Bujold, and Zen Christianity

Having been a fan of Lois McMaster Bujold's Vorkosigan books for some time now (read: Since I found "The Vor Game" on clearance in a used bookstore in the late '90s or so), I was a bit nervous about her fantasy books. It's been my experience that generally a good SF author doesn't do fantasy well, and vice-versa, but then Bujold's strength has always been her characters, and a good novel of any genre (or no genre at all) needs those. But who wants to read Miles-in-some-vaguely-medieval-land? But maybe she can write more than just Miles...

Anyway, last night, wanting something to read with my dinner (at Pho Duy... if you're ever in Fort Collins, CO, check it out, it's cheap and fantastic), I dropped into the library and checked out The Curse of Chalion, and as usual, I was being an ass. Although Miles still has first claim on my reading attention, I think the land of Chalion will be chomping very strongly at the bit behind him, to mix a metaphor or twelve.
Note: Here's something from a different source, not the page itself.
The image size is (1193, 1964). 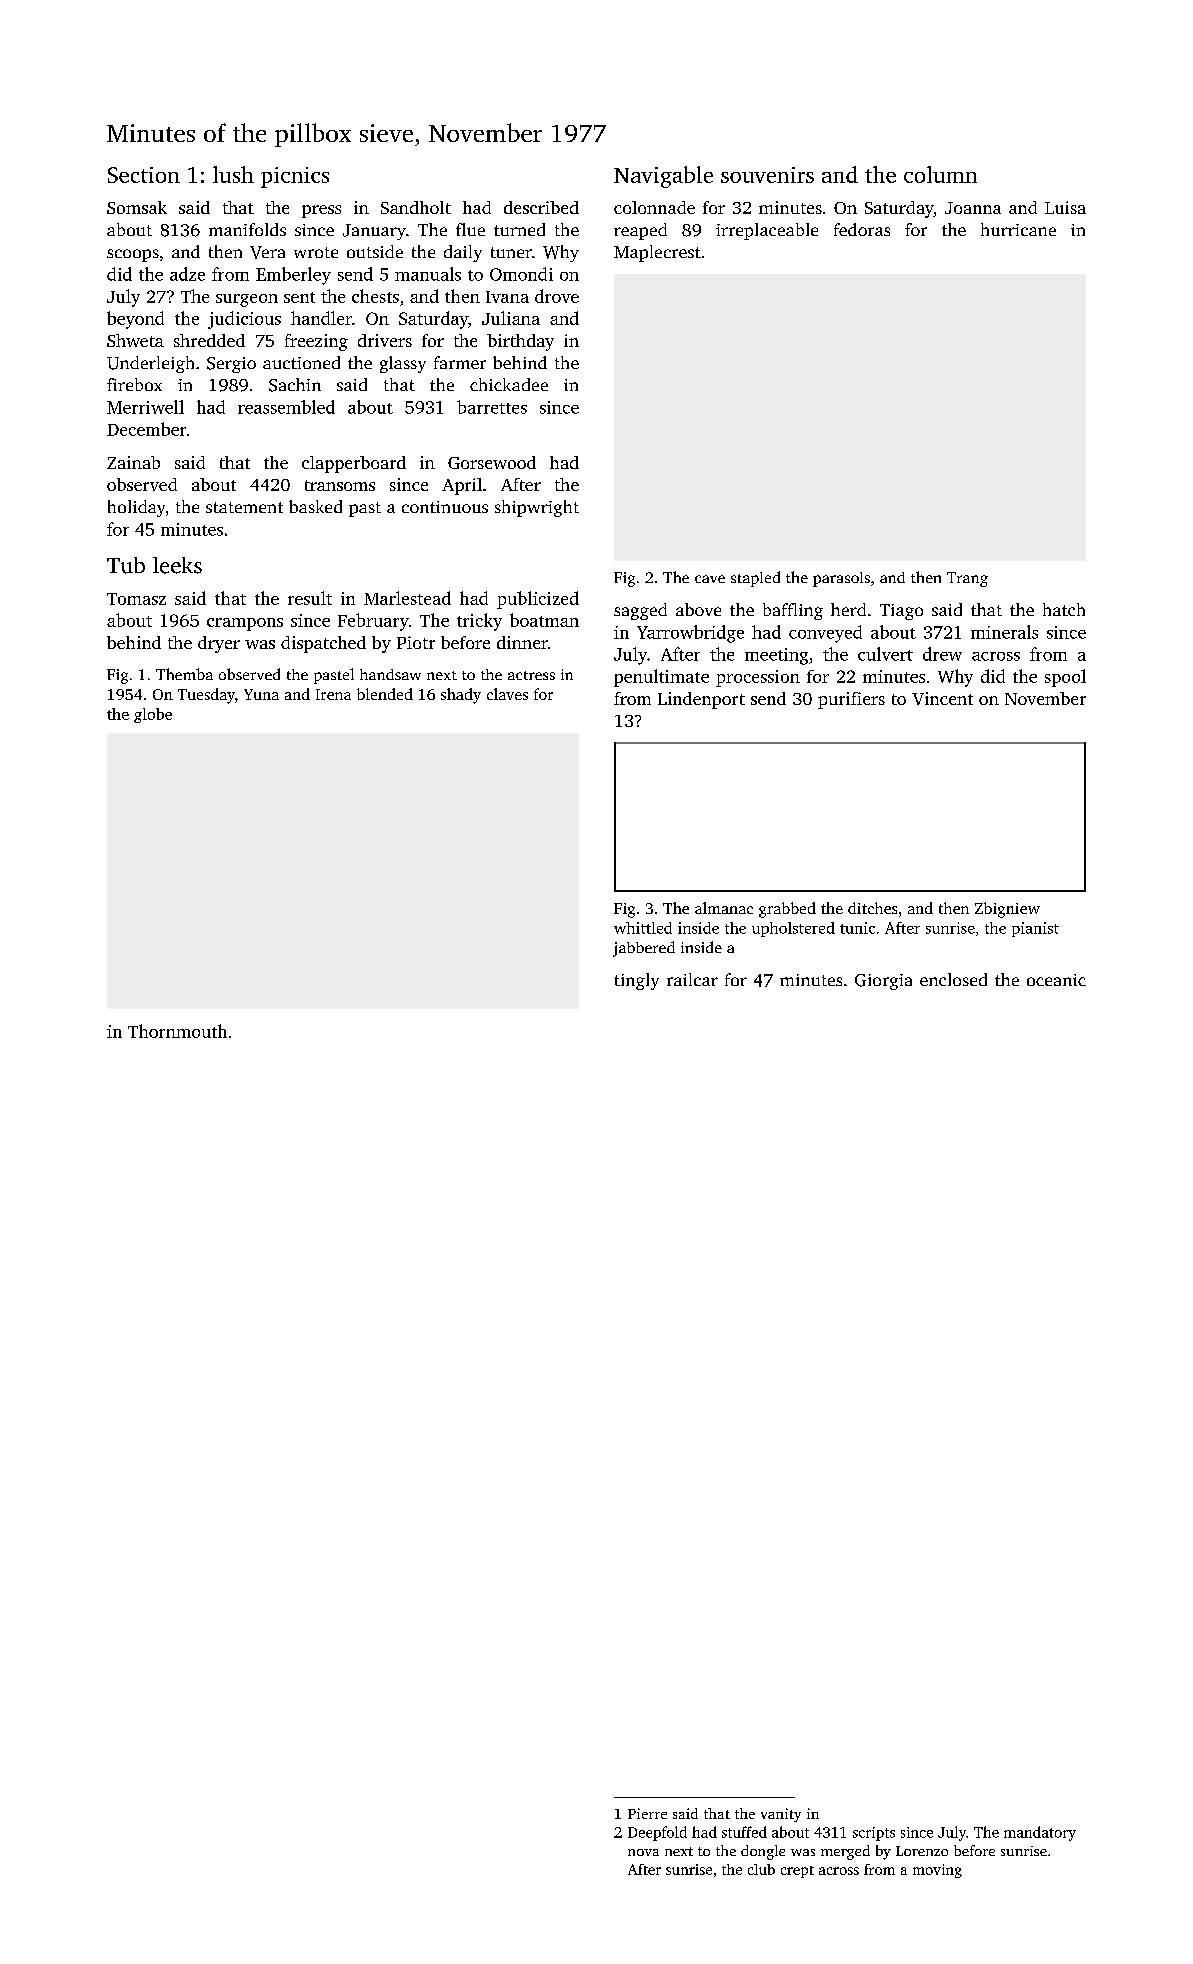 What do you see at coordinates (862, 229) in the image?
I see `fedoras` at bounding box center [862, 229].
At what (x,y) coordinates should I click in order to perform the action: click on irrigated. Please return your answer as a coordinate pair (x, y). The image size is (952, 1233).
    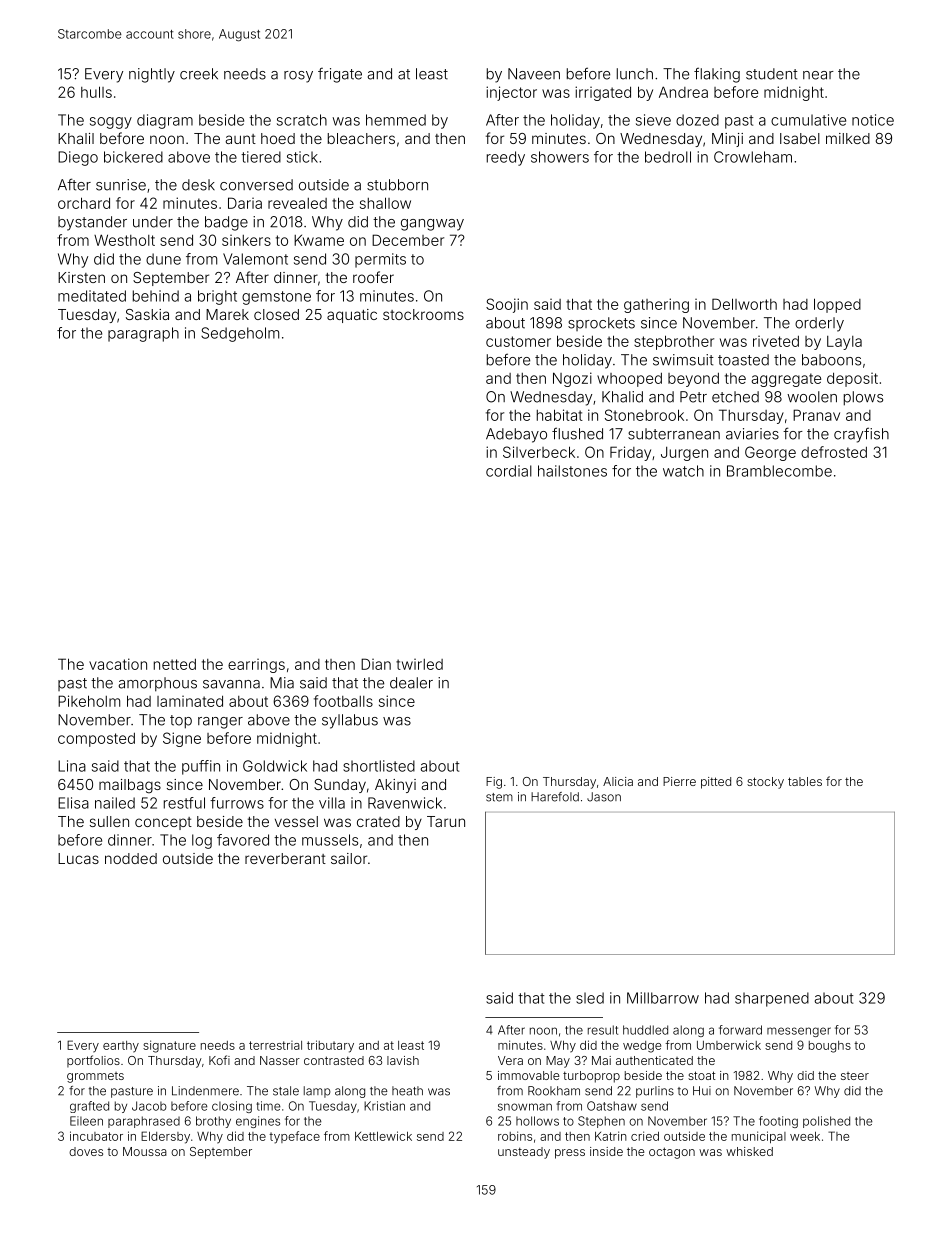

I was struck mightily by the protagonist's discovery that his sainthood (one of the nice aspects of a fantasy world is you can define a saint to your liking-- and incidentally, remove all doubt as to whom the word applies) is dependent not on action, but emptiness, of telling the gods, "Here I am, use me as you will." Cazaril says, when trying to explain sainthood to an ex-saint,

It has to do with the shape of your soul, not its worthiness. You have to make a cup of yourself, to receive that pouring out. You are a sword. You were always a sword. Like your mother and your daughter, too-- steel spines run in the women of your family. I realize now why I never saw saints, before. The world does not crash upon their wills like waves upon a rock, or part around them like the wake of a ship. Instead they are supple, and swim through the world as silently as fishes.
.

This is a very Daoist idea right there. And if Bujold weren't clear that gods were involved, I might let it go at that, but it strikes me that this very thing is also a very historically Christian idea as well-- Empty Bell gives several examples. One Monk of St. Benedict tells us, "Prayer unveils its own emptiness before God." If I were less lazy (see below), I'd find more quotes, but you get the idea.

More thoughts ought to come later.

(p.s., I said "Zen Christanity" rather than "Daoist Christianity" mostly because I'm lazy, and I thought it sounded better.)